Though he knew he would be a concert pianist, Howard said that to begin, he actually got his degree in literature — not music. He also studied mathematics, physics and chemistry in school. "I must say I'm very glad I did it that way. I always get distressed with people who go to music college and who don't do anything else. They come out not knowing how the music they play is supposed to relate to anything, or where it fits in history. I think you should have the broadest possible background that you can."

Although he was born in Melbourne, Australia, Howard's own broad background and love for all things English eventually took him to London, where he has been based for 30 years.

Howard said he entered the profession right at the end of the period when relatively few performing artists were asked to make records. Luckily, he said he was one of them, but there have been dramatic changes since then.
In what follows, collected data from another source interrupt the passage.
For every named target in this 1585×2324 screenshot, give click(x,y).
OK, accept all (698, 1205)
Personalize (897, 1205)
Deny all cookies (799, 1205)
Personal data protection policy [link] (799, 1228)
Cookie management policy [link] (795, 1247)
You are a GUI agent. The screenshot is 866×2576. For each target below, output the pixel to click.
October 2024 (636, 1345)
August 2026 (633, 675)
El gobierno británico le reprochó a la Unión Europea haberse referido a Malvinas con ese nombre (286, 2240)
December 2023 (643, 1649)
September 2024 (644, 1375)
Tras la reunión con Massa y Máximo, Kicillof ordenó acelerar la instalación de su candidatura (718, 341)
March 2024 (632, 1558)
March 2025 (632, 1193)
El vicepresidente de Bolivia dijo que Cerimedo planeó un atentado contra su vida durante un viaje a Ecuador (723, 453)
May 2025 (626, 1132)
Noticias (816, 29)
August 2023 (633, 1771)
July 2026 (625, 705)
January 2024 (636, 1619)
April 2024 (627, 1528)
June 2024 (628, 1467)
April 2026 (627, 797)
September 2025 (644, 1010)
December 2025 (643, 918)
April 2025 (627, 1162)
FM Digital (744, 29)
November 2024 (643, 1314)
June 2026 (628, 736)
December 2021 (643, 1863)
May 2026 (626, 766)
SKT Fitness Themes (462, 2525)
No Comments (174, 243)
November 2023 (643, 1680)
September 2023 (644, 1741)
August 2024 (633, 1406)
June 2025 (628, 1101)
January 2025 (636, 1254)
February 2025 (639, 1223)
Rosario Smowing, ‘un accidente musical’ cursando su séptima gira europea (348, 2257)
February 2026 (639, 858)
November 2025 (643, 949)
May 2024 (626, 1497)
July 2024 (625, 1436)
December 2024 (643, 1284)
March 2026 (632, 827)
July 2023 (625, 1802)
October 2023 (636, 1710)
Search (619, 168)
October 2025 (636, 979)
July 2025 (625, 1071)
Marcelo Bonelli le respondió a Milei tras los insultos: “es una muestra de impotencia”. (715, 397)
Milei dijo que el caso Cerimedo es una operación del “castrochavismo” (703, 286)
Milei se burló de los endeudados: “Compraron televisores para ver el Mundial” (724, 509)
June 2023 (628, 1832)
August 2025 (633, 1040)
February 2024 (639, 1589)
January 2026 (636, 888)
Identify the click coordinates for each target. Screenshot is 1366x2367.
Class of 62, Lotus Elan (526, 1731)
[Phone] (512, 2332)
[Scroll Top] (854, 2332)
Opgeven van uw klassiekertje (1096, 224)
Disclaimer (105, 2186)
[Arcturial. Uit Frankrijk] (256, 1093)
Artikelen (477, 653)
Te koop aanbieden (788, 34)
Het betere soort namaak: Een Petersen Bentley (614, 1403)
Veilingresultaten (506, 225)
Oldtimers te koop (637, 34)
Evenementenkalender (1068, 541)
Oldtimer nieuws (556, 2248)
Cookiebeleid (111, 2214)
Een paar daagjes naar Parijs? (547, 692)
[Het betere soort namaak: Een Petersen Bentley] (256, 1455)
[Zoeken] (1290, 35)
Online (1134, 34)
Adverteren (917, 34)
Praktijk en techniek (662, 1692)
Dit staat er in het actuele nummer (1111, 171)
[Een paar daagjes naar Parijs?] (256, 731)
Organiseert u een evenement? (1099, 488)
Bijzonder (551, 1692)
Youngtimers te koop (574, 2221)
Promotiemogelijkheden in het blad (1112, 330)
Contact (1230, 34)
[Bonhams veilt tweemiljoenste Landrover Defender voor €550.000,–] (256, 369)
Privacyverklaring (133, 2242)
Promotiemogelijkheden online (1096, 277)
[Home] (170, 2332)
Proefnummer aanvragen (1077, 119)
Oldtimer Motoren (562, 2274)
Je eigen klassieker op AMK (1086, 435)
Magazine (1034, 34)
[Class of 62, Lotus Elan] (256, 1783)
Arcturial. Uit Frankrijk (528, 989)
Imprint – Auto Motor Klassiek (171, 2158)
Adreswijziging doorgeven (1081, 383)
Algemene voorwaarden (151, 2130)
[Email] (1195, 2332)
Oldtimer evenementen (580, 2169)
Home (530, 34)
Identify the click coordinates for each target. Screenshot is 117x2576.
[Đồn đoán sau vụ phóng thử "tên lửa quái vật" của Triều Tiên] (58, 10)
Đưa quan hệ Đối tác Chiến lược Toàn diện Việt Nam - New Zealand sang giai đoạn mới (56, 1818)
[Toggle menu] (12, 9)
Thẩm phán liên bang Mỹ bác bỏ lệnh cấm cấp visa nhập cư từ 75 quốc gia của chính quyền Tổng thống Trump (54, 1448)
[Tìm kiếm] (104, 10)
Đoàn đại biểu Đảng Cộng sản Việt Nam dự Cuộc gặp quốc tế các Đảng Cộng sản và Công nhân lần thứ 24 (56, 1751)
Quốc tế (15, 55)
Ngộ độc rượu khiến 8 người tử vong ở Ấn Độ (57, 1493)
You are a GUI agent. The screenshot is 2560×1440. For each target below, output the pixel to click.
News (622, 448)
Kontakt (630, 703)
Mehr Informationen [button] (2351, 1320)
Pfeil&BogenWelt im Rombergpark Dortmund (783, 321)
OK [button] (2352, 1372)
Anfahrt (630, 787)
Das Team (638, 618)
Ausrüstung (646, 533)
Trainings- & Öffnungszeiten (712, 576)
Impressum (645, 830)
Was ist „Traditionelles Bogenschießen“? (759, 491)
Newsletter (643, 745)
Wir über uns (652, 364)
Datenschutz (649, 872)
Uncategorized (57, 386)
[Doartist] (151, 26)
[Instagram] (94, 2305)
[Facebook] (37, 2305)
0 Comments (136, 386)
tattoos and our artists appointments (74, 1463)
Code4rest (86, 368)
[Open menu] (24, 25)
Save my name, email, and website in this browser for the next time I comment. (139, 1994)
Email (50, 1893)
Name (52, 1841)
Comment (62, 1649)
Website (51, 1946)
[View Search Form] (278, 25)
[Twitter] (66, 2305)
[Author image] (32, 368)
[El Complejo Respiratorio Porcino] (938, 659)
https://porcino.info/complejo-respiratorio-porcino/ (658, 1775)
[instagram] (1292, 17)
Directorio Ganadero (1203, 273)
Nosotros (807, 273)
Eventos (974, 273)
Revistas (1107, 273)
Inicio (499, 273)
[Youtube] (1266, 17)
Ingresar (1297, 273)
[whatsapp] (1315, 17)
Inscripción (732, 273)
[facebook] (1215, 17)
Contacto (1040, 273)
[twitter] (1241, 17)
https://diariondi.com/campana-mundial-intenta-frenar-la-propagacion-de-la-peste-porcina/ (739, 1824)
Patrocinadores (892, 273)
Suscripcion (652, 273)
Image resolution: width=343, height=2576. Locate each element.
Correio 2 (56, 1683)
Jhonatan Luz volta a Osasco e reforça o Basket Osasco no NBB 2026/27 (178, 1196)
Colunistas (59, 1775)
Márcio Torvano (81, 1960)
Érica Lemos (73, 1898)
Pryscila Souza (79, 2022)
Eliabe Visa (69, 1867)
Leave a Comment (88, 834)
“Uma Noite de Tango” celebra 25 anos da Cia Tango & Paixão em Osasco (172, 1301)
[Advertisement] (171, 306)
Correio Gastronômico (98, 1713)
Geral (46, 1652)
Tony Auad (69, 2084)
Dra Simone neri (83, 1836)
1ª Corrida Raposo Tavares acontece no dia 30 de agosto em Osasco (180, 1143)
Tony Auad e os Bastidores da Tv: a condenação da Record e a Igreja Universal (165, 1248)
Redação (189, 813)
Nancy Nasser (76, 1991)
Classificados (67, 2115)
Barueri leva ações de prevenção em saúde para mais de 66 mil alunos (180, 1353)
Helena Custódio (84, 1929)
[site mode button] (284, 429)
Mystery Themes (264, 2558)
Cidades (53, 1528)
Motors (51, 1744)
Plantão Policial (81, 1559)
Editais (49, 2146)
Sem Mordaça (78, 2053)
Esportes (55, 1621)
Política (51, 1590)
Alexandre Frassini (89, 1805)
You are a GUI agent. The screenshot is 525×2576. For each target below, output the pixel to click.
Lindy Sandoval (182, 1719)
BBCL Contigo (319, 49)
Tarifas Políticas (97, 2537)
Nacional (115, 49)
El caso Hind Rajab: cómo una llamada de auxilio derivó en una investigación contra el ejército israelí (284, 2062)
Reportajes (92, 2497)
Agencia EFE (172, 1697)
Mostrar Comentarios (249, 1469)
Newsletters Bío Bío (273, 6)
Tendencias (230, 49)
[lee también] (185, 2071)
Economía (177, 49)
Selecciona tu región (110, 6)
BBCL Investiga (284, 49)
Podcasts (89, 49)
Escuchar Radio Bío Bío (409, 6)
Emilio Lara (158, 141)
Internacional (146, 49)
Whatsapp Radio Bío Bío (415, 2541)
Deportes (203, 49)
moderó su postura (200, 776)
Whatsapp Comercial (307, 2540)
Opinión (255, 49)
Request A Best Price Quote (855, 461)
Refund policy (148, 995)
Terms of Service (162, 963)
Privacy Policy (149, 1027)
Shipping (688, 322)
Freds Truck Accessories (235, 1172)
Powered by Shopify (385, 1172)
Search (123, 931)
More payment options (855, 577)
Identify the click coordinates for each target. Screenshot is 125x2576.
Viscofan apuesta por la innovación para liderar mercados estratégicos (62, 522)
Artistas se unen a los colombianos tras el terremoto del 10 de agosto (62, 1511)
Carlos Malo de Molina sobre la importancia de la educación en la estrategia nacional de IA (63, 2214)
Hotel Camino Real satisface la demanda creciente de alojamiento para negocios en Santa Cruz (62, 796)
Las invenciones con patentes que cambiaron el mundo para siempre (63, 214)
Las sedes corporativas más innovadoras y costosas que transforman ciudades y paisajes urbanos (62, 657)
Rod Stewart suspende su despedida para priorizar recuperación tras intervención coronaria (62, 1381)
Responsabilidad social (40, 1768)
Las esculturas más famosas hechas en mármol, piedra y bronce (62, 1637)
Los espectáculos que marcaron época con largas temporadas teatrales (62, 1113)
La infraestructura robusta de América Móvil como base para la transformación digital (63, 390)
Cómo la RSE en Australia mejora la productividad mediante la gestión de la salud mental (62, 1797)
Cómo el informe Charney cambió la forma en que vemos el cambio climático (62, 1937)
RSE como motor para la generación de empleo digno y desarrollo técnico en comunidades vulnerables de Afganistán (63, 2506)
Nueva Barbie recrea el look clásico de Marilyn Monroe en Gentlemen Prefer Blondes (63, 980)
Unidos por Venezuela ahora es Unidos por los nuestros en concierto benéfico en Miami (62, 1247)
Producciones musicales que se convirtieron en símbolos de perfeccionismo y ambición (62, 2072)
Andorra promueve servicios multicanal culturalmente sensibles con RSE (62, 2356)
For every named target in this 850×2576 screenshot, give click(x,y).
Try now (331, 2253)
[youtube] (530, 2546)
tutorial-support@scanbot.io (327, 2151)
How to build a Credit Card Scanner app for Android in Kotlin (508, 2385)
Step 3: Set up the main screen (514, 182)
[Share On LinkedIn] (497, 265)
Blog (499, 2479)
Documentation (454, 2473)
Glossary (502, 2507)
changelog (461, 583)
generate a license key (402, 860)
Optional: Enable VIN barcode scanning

He observed that "in recent years, there has been such a glut on the market because practically everybody has a CD out, and none of them are selling. There's so much needless duplication. I don't think we need 60 different pianists' complete sets of the Beethoven Sonatas. Everybody should play them, but it's not absolutely necessary that everybody record everything."

Perhaps it was this passion that spurred Howard to be the first pianist to record the complete works of Liszt — a composer he felt was relatively neglected and somewhat maligned. "I felt that Liszt was getting very bad press, especially from ignorant people who think that he only writes very difficult music for people to show off with, which is, I'm afraid, still is a very prevalent attitude. Five minutes' examination of his catalog would show you that it wasn't true.

"Particularly, I get annoyed with young piano players who play with very bad taste, and everybody then blames Liszt for it. That always drives me mad because it's really not Liszt's fault if people have bad taste. I just thought Liszt needed somebody to do the proper job." The complete set has 94 CDs in it, and Howard says he'll be recording an additional CD of music that has surfaced in the past couple of years. "There's no other composer who wrote that much music for anything. There's no comparable thing. All the Schubert songs take 35 CDs, all the Beethoven piano music takes 18, and so on."

Howard will perform in concert as a guest of the Opus Chamber Orchestra. He'll play a solo piano recital on Tuesday, April 24, at 7:30 p.m. in the All-Saints Episcopal Church, and again with the Opus Chamber Orchestra on Sunday, April 29, at 5 p.m. in the Jewett Center at Westminster College. Tickets may be purchased at the door or by calling ArtTix at 355-ARTS (2787) or 1-888-451-ARTS.

Appropriately, Howard will include Liszt on his solo recital program, as well as two Beethoven Sonatas, a set of variations by Mozart, and Schumann's Symphonic Etudes, Op. 13. He'll play Beethoven's Concerto No. 5 "The Emperor" with the Opus Chamber Orchestra on Sunday.